→ **Exercise**: Extract every line of the records below verbatim, from the first to the last.

start Extracted material

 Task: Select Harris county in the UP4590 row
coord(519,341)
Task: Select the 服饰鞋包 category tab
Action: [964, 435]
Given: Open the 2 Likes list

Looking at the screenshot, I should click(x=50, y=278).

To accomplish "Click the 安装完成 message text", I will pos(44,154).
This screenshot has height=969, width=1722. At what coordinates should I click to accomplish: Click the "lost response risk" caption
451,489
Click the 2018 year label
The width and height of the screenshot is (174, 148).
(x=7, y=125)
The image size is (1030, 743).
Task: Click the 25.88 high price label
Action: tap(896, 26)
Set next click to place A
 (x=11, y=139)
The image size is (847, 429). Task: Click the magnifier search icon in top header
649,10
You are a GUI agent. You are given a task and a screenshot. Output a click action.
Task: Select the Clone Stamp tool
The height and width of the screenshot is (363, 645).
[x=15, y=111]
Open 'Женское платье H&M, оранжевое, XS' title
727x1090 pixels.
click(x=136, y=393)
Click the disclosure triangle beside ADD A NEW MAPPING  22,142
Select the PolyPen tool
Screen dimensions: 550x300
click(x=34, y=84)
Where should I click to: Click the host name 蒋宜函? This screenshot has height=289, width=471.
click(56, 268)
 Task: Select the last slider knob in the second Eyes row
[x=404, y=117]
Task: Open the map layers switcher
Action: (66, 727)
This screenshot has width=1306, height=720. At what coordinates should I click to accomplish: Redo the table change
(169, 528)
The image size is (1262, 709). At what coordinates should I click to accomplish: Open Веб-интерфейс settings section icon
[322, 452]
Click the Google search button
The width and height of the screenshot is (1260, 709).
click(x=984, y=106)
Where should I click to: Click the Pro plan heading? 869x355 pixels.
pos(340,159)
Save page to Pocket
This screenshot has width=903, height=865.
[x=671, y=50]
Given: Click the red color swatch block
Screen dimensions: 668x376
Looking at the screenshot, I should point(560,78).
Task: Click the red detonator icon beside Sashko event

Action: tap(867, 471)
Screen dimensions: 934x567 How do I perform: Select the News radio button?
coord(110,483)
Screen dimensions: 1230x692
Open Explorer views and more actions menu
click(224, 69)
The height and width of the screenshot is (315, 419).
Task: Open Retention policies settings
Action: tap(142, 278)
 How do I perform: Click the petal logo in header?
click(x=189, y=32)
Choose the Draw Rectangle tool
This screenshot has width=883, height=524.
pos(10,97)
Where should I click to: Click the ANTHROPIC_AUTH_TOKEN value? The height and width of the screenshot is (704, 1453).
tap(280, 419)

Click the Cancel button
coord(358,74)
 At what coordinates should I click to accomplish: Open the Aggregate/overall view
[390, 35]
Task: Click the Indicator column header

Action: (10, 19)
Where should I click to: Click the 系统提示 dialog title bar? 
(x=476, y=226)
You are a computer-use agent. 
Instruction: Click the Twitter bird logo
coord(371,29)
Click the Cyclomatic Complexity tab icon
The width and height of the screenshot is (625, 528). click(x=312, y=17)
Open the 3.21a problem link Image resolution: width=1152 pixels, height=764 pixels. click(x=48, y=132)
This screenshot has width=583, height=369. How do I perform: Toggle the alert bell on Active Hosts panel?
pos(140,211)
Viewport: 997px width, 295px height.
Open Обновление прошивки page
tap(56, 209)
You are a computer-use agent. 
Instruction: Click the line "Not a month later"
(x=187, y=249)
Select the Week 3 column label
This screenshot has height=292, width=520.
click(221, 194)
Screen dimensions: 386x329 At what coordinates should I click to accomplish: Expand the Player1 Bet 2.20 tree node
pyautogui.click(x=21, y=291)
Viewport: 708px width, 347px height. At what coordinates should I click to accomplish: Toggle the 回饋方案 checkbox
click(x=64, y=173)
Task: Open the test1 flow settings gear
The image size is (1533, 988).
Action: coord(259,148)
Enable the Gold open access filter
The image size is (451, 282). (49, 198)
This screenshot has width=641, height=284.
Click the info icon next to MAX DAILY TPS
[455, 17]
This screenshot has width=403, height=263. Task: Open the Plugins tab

end Extracted material

→ **Finished task**:
 Task: Select Harris county in the UP4590 row
coord(519,341)
Task: Select the 服饰鞋包 category tab
Action: [964, 435]
Given: Open the 2 Likes list

Looking at the screenshot, I should click(x=50, y=278).

To accomplish "Click the 安装完成 message text", I will pos(44,154).
This screenshot has height=969, width=1722. At what coordinates should I click to accomplish: Click the "lost response risk" caption
451,489
Click the 2018 year label
The width and height of the screenshot is (174, 148).
(x=7, y=125)
The image size is (1030, 743).
Task: Click the 25.88 high price label
Action: tap(896, 26)
Set next click to place A
 (x=11, y=139)
The image size is (847, 429). Task: Click the magnifier search icon in top header
649,10
You are a GUI agent. You are given a task and a screenshot. Output a click action.
Task: Select the Clone Stamp tool
The height and width of the screenshot is (363, 645).
[x=15, y=111]
Open 'Женское платье H&M, оранжевое, XS' title
727x1090 pixels.
click(x=136, y=393)
Click the disclosure triangle beside ADD A NEW MAPPING  22,142
Select the PolyPen tool
Screen dimensions: 550x300
click(x=34, y=84)
Where should I click to: Click the host name 蒋宜函? This screenshot has height=289, width=471.
click(56, 268)
 Task: Select the last slider knob in the second Eyes row
[x=404, y=117]
Task: Open the map layers switcher
Action: (66, 727)
This screenshot has width=1306, height=720. At what coordinates should I click to accomplish: Redo the table change
(169, 528)
The image size is (1262, 709). At what coordinates should I click to accomplish: Open Веб-интерфейс settings section icon
[322, 452]
Click the Google search button
The width and height of the screenshot is (1260, 709).
click(x=984, y=106)
Where should I click to: Click the Pro plan heading? 869x355 pixels.
pos(340,159)
Save page to Pocket
This screenshot has width=903, height=865.
[x=671, y=50]
Given: Click the red color swatch block
Screen dimensions: 668x376
Looking at the screenshot, I should point(560,78).
Task: Click the red detonator icon beside Sashko event

Action: tap(867, 471)
Screen dimensions: 934x567 How do I perform: Select the News radio button?
coord(110,483)
Screen dimensions: 1230x692
Open Explorer views and more actions menu
click(224, 69)
The height and width of the screenshot is (315, 419).
Task: Open Retention policies settings
Action: tap(142, 278)
 How do I perform: Click the petal logo in header?
click(x=189, y=32)
Choose the Draw Rectangle tool
This screenshot has width=883, height=524.
pos(10,97)
Where should I click to: Click the ANTHROPIC_AUTH_TOKEN value? The height and width of the screenshot is (704, 1453).
tap(280, 419)

Click the Cancel button
coord(358,74)
 At what coordinates should I click to accomplish: Open the Aggregate/overall view
[390, 35]
Task: Click the Indicator column header

Action: (10, 19)
Where should I click to: Click the 系统提示 dialog title bar? 
(x=476, y=226)
You are a computer-use agent. 
Instruction: Click the Twitter bird logo
coord(371,29)
Click the Cyclomatic Complexity tab icon
The width and height of the screenshot is (625, 528). click(x=312, y=17)
Open the 3.21a problem link Image resolution: width=1152 pixels, height=764 pixels. click(x=48, y=132)
This screenshot has width=583, height=369. How do I perform: Toggle the alert bell on Active Hosts panel?
pos(140,211)
Viewport: 997px width, 295px height.
Open Обновление прошивки page
tap(56, 209)
You are a computer-use agent. 
Instruction: Click the line "Not a month later"
(x=187, y=249)
Select the Week 3 column label
This screenshot has height=292, width=520.
click(221, 194)
Screen dimensions: 386x329 At what coordinates should I click to accomplish: Expand the Player1 Bet 2.20 tree node
pyautogui.click(x=21, y=291)
Viewport: 708px width, 347px height. At what coordinates should I click to accomplish: Toggle the 回饋方案 checkbox
click(x=64, y=173)
Task: Open the test1 flow settings gear
The image size is (1533, 988).
Action: coord(259,148)
Enable the Gold open access filter
The image size is (451, 282). (49, 198)
This screenshot has width=641, height=284.
Click the info icon next to MAX DAILY TPS
[455, 17]
This screenshot has width=403, height=263. Task: Open the Plugins tab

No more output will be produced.